I do not free feed.........they, my 4 1/2 yr old maltese and my 1 1/2 yr old Yorkie, are given a morning meal and an early evening feeding. Since I mix human food with the kibbles, once they have walked away from their dishes, they are picked up. Water is always available but both are outside trained.


----------



## Bonnie's Mommie (Mar 2, 2006)

I feed Bonnie twice a day - 9:30 and 5:30-6:00. She has edible bones available all day but seldom chews them.


----------



## k/c mom (Oct 9, 2004)

I feed on a schedule. That way I can make sure they are getting the proper amount of food and that one doesn't eat it all, etc. I feed them slightly less than 1/4 cup morning and evening. I give them a few kibbles for a snack at lunchtime and sometimes at bedtime.


----------



## phesty (May 30, 2006)

I free feed Josie. It's just always worked for us. She eats about 1/2 c. of Natural Balance Duck and Potato every day. She's very much a grazer and doesn't ever really hunker down and eat a bunch at once. She's outside trained and rings when she needs to go out. When we're not home, she's kenneled.


----------



## PreciousPrince (Feb 27, 2006)

I feed twice a day as well. Sometimes he chose to eat breakfast and sometimes not. If he didn't eat breakfast, he'd get a little snack in the afternoon, and then an early dinner. I think this is because he was becoming less and less enthusiastic about his food, so I'm in the process of switching to a new food that he seems to like better. He'll pick out all the new kibble and eat that first. So I'm hoping he'll start eating breakfast more regularly when he's completely switched. As for dinner, he always eats that, but not always as soon as I put it down. I just leave it down till he's finished.


----------



## NC's Mom (Oct 23, 2004)

I do a mixture. They always have kibble available for when they get the urge to munch (though, what with the recalls, when this bag is empty, that might change). I eat breakfast around 8:00 every morning, so that is when they get their share of the smoothie. I also make my lunch around 8:00 am, so if I have enough bread, they get some bread. If not, I give them some extra oatmeal when I add that to my smoothie. Oh, and they always get a share in the bell peppers. (I make bell pepper sandwiches.) I generally eat dinner around the same time and they get their share of that as well. But, if something gets skipped, like my breakfast this morning because I was out of fruit, then they are out of their share as well. That's when they go for the kibble....well, not right away. Only after they are absolutely positively certain that I'm not going near the fridge or the stove. It takes hours for the hope to die. Usually, before it does, I've gone to the market to replenish whatever I'm out of.

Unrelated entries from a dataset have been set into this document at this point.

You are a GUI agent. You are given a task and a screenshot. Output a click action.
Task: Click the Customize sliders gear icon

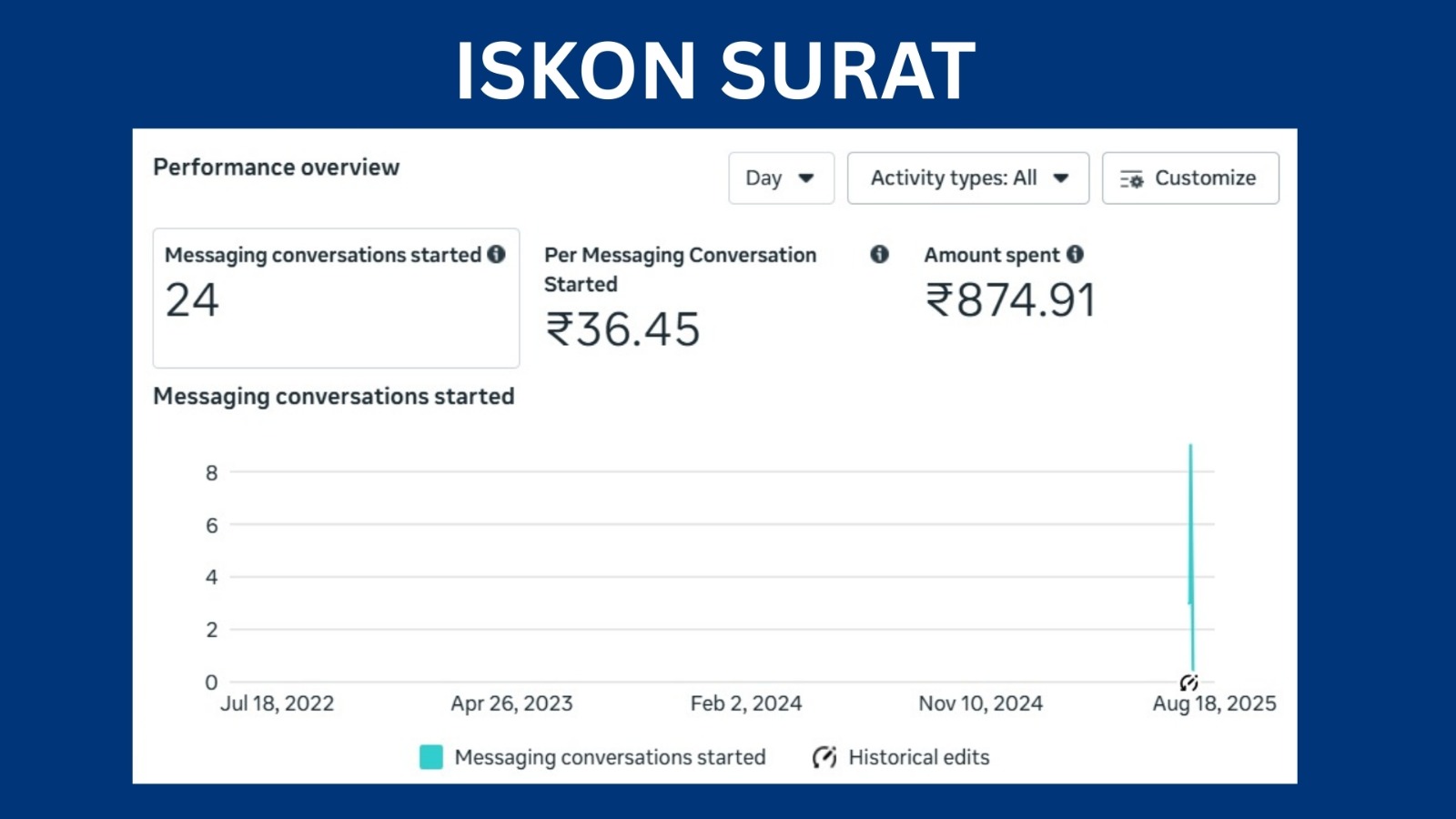[1131, 179]
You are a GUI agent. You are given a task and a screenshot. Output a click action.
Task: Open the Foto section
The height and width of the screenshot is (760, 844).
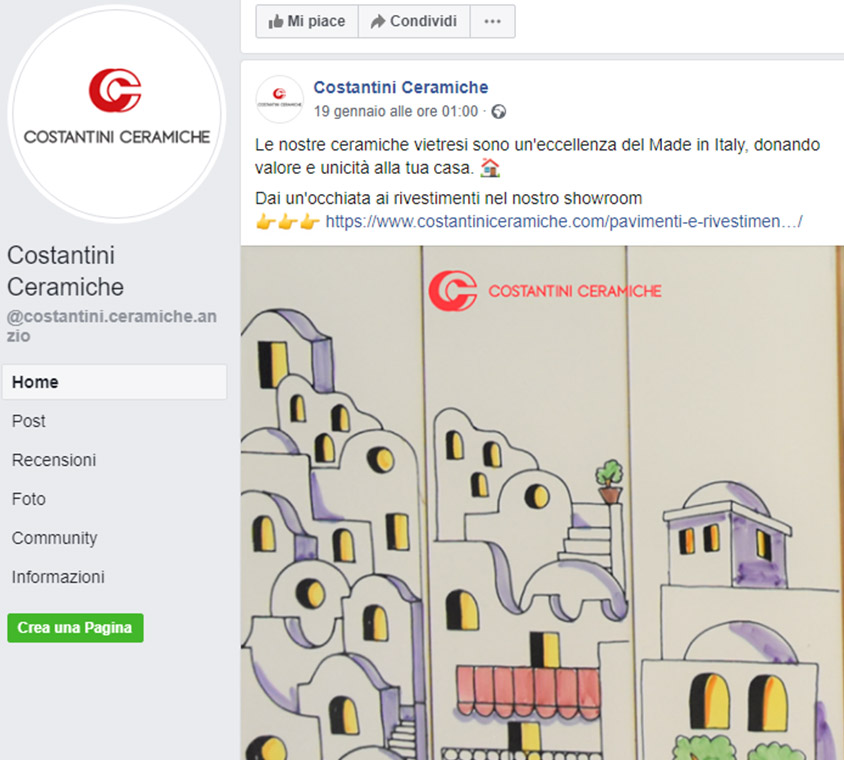pos(29,499)
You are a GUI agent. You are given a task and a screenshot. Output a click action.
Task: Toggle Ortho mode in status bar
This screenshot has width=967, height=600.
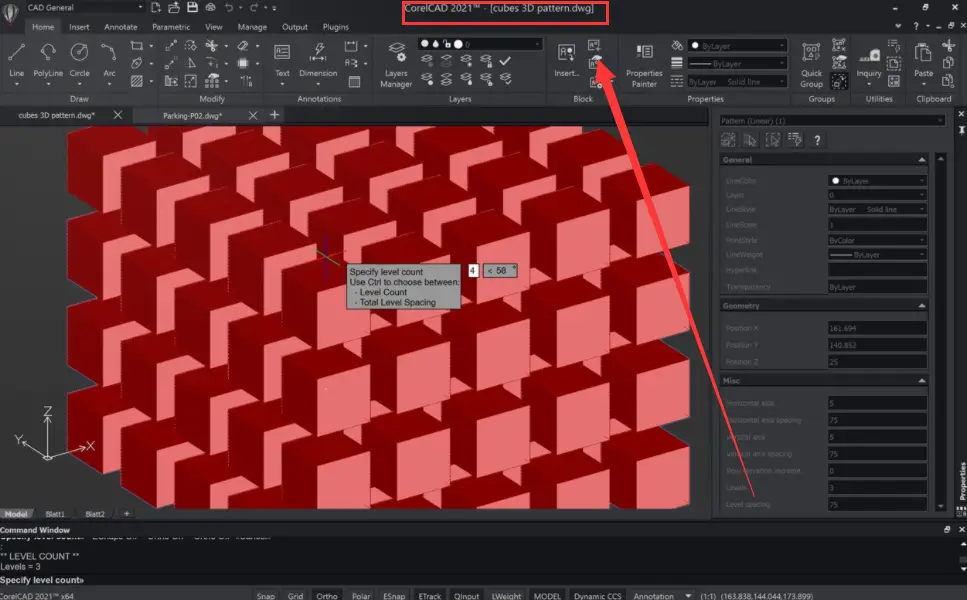pos(326,596)
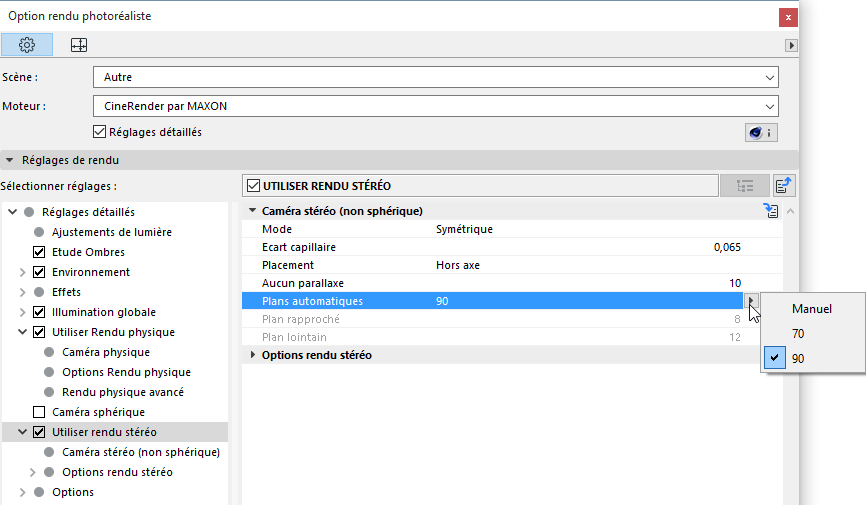
Task: Open the Moteur dropdown
Action: (x=434, y=105)
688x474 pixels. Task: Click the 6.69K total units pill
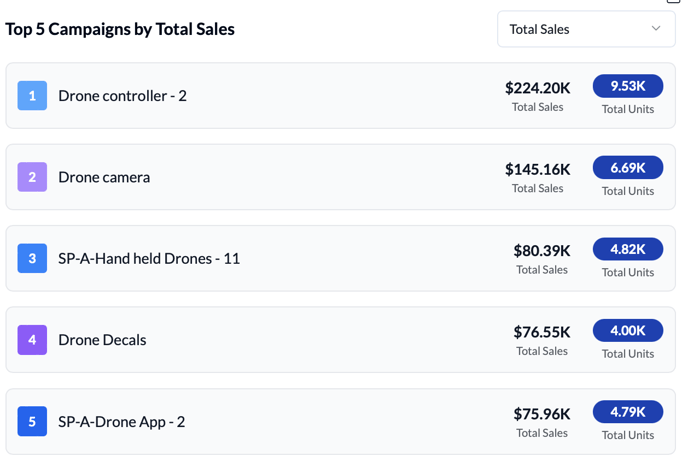click(x=628, y=168)
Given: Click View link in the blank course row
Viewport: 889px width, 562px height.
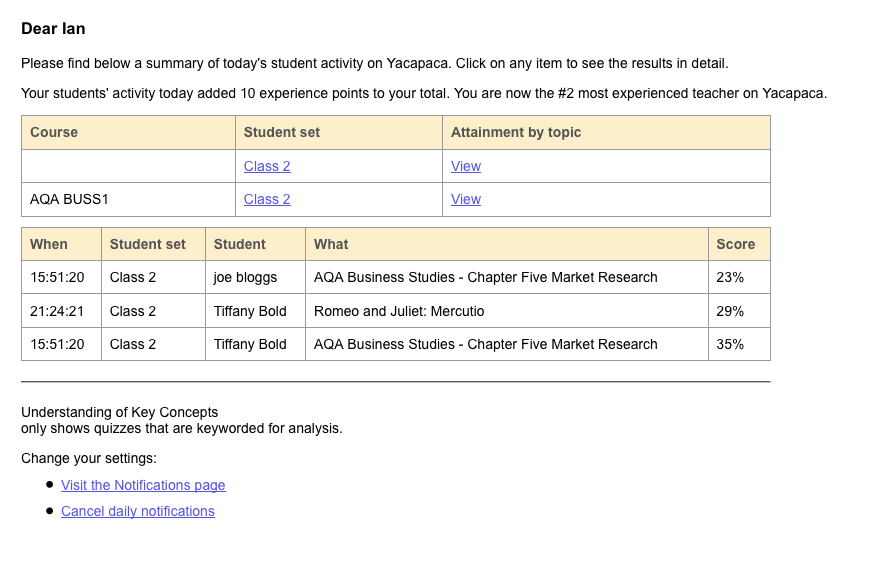Looking at the screenshot, I should point(466,166).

Sir N will be 10 this October. Little C just turned 3. They have both been free-fed their entire lives. Neither are overweight. Well, Sir N was, for a while, after I first got Little C because he felt obligated to eat all the food all the time. He's gotten over that, thankfully.









I've always thought that keeping them to a schedule teaches them that they have to eat everything available because if they don't, it'll disappear and they won't have it forever. (speaking of a dog's perception of forever, not ours) I don't want them to wolf down their food. And I want them to know that food will ALWAYS be available and it is not something they ever have to worry about. Then again, I might be this way because of the way I grew up. Food was not always plentiful. To this day, I feel happiest when my cupboards are crammed and overflowing with food. And I like to have as much as possible out and displayed where I can see it. Makes me feel "rich".


----------



## CathyB (Mar 10, 2007)

We free feed for now, Later if we get a weight problem I will feed more on a schedule.


----------



## munchkin1616 (Dec 8, 2005)

I free feed Nikko (9 yrs) with kibble and water since he's for sure a grazer. I give him some canned food when he asks for it as well, which is more of a treat than a meal staple for him (the vet said this is fine to do with him since he was never raised on canned before I adopted him). Since both the dry and canned are bought in bulk and were purchased before the recalls, I don't know what I'll reconsider once I'm done with those amounts.


----------



## ConnieVa (May 9, 2005)

(I would NEVER let a little dog go all day long without food--you're asking for some serious hypoglycemia probs. Ollie is a good, solid boy and there's been a few times where he didn't eat right away in the morning and a few hours later he'd dry heave from not eating. I highly recommend free freeding. Many people on the forum here do.) 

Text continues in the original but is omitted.